It is found that the higher efficiency of water electrolysis is observed when the height of the electrodes is smaller, especially at high current densities. [222]. This finding can be explained by the fact that, with smaller electrode heights, the average void fraction between the electrodes is reduced. In simpler terms, there is less space for gas bubbles (hydrogen and oxygen) to accumulate between the electrodes. This is beneficial for reducing electrical resistance and increasing the efficiency of the electrolysis process. Fouad et al. also noted that increasing the height of electrodes exposes more electrode area for the reaction to occur, which can lead to a higher rate of mass transfer. In other words, a larger electrode surface area allows for more efficient interaction between the electrolyte and the electrodes, promoting the transport of ions and gases involved in the electrolysis process [231]. Reducing the depth of immersion of the cathode rod (the depth to which the electrode is submerged in the electrolyte) reduces the surface area in contact with the electrolyte. As a result, this reduction in surface area increases the effective resistance of the cell [232]. To maintain a constant current in the electrolysis cell (as described by Ohm's law, V = IR), an increase in potential (voltage) is required when the effective resistance rises. In summary, the height of the electrodes in a water electrolysis system plays a crucial role in determining the efficiency of the process, particularly at high current densities.
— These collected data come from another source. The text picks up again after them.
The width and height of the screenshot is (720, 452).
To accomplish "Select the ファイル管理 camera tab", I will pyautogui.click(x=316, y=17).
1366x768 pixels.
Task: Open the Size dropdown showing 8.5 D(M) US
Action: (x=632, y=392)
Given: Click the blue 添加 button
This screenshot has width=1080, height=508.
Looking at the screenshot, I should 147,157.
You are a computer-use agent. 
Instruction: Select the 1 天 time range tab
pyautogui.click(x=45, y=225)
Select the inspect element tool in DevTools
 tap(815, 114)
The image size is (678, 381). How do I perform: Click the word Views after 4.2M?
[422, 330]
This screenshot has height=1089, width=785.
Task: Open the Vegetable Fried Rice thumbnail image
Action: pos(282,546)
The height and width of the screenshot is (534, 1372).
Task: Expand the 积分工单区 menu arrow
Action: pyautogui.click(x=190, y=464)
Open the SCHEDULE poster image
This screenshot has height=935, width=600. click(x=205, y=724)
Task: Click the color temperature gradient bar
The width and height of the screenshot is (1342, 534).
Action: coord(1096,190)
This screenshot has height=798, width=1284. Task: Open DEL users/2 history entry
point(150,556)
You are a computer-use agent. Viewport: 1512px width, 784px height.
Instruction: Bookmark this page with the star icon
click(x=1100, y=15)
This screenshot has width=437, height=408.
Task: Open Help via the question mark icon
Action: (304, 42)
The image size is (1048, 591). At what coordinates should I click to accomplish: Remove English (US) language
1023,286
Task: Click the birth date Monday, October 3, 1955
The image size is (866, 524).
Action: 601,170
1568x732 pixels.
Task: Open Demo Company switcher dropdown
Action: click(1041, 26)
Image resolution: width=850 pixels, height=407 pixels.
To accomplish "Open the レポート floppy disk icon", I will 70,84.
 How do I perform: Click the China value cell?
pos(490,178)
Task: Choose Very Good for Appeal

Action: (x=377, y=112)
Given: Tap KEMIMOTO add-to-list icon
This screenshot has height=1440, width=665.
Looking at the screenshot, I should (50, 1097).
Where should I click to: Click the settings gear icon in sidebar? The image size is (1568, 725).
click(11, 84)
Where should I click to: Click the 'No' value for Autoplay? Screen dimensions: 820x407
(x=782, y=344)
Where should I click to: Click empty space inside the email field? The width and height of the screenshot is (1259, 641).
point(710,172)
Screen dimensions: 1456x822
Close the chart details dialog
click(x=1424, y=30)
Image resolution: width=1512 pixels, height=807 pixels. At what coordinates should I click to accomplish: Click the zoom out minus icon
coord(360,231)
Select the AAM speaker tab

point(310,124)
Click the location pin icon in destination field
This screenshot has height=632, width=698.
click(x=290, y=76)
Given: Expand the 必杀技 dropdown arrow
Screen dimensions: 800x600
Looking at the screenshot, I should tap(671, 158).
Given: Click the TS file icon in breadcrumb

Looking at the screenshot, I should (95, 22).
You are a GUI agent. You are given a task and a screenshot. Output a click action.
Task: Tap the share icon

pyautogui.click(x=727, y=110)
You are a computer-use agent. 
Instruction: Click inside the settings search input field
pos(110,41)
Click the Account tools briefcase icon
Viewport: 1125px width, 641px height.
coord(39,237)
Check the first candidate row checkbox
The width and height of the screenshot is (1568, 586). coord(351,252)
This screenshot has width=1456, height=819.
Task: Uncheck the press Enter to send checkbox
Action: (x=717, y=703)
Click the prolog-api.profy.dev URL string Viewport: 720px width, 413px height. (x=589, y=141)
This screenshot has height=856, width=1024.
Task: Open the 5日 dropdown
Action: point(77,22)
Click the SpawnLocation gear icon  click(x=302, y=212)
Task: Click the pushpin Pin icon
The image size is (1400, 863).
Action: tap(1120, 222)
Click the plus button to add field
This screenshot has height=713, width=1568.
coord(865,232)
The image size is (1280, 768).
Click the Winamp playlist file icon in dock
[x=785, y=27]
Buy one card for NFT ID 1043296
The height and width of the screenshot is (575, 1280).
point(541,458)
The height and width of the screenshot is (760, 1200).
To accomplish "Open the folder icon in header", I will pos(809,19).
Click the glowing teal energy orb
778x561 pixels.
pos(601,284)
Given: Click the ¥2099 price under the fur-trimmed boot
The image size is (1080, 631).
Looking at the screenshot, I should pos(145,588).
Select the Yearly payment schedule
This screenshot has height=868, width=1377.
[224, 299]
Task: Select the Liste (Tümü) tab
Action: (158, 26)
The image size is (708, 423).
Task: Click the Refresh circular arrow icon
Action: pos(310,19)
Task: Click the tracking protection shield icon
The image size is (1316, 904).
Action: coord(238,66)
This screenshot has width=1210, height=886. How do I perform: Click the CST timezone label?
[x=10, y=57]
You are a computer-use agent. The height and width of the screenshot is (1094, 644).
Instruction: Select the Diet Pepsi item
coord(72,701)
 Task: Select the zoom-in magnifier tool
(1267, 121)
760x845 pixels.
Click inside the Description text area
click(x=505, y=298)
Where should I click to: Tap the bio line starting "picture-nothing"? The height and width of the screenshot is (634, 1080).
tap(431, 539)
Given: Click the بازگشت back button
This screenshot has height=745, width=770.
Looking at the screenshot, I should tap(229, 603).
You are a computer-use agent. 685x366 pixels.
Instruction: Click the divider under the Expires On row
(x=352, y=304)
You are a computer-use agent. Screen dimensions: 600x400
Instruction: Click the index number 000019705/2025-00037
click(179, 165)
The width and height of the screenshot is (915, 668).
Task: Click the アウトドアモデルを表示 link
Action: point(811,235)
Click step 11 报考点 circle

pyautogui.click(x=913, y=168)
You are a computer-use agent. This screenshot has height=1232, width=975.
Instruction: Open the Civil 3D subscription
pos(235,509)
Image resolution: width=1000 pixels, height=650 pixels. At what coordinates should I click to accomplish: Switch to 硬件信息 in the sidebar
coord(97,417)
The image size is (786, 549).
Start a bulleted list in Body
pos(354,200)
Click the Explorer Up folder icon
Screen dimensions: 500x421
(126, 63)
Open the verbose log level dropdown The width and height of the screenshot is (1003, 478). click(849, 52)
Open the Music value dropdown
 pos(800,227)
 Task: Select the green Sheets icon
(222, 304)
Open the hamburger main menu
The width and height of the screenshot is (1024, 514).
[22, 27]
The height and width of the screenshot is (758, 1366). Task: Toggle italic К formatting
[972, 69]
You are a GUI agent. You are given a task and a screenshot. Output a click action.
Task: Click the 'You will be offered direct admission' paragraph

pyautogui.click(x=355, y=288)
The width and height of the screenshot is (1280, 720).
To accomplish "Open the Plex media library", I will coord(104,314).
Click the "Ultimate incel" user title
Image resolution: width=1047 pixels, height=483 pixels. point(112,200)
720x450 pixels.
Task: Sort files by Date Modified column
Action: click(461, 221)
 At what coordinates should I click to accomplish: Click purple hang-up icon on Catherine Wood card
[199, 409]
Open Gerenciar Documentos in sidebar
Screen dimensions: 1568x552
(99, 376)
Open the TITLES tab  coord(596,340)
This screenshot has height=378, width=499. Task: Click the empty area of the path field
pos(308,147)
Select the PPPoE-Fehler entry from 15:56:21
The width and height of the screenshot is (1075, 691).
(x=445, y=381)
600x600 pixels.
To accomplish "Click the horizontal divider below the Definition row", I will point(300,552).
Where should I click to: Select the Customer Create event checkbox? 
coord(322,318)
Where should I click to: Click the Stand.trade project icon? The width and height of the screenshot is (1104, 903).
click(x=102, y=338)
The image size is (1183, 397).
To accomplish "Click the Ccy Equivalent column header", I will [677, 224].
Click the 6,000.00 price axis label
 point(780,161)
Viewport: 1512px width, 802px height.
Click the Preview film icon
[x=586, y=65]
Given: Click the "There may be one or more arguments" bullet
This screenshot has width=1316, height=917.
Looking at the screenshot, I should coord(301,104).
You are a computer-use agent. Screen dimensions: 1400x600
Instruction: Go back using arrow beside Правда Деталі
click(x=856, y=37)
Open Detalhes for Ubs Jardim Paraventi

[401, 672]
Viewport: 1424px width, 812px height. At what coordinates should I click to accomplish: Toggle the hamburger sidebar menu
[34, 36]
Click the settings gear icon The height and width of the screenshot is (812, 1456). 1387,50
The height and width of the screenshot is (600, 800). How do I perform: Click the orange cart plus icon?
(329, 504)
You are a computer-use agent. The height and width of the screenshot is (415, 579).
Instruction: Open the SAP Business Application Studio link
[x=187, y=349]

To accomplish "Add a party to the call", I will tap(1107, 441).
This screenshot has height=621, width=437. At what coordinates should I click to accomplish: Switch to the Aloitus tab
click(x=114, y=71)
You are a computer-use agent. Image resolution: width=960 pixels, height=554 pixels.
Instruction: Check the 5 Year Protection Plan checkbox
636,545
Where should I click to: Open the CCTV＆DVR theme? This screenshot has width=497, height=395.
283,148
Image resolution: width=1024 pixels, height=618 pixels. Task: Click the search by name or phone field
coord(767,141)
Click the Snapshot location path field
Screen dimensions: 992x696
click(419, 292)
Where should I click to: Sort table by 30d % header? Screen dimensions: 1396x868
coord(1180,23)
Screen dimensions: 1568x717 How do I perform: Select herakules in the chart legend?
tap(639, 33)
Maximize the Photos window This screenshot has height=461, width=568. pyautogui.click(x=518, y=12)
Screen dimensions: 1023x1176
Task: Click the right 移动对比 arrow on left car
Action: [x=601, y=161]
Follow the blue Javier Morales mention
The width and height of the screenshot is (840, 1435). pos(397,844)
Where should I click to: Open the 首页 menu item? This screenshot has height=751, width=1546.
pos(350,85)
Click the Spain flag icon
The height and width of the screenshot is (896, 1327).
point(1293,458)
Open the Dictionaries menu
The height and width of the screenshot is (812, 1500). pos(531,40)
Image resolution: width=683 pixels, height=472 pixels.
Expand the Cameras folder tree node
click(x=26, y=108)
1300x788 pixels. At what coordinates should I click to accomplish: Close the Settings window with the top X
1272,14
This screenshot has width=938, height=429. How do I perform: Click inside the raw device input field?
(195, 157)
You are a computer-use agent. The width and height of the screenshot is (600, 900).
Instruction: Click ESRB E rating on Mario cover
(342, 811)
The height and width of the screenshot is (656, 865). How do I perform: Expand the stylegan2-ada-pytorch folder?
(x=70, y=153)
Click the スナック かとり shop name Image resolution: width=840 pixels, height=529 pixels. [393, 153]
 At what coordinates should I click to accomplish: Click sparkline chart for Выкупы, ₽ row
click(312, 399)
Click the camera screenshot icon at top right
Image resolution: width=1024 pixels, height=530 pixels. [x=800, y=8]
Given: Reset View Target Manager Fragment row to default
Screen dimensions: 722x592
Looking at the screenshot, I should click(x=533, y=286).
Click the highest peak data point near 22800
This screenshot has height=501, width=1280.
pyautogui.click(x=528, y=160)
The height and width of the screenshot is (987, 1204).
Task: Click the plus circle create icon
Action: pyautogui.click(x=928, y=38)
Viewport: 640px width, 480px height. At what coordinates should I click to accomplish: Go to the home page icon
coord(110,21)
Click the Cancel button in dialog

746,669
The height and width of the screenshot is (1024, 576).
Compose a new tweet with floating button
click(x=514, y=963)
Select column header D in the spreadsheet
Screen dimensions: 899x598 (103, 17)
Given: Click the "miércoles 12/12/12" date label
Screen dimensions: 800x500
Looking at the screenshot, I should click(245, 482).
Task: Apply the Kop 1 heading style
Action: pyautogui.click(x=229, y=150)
Smaller electrode heights reduce the void fraction between electrodes, minimizing the accumulation of gas bubbles and reducing electrical resistance, leading to higher efficiency. Additionally, increasing the height of the electrodes can expose more surface area for reactions, facilitating mass transfer, but it may also increase effective resistance, necessitating a higher voltage to maintain a constant current. The optimal electrode height depends on the specific conditions and goals of the electrolysis system.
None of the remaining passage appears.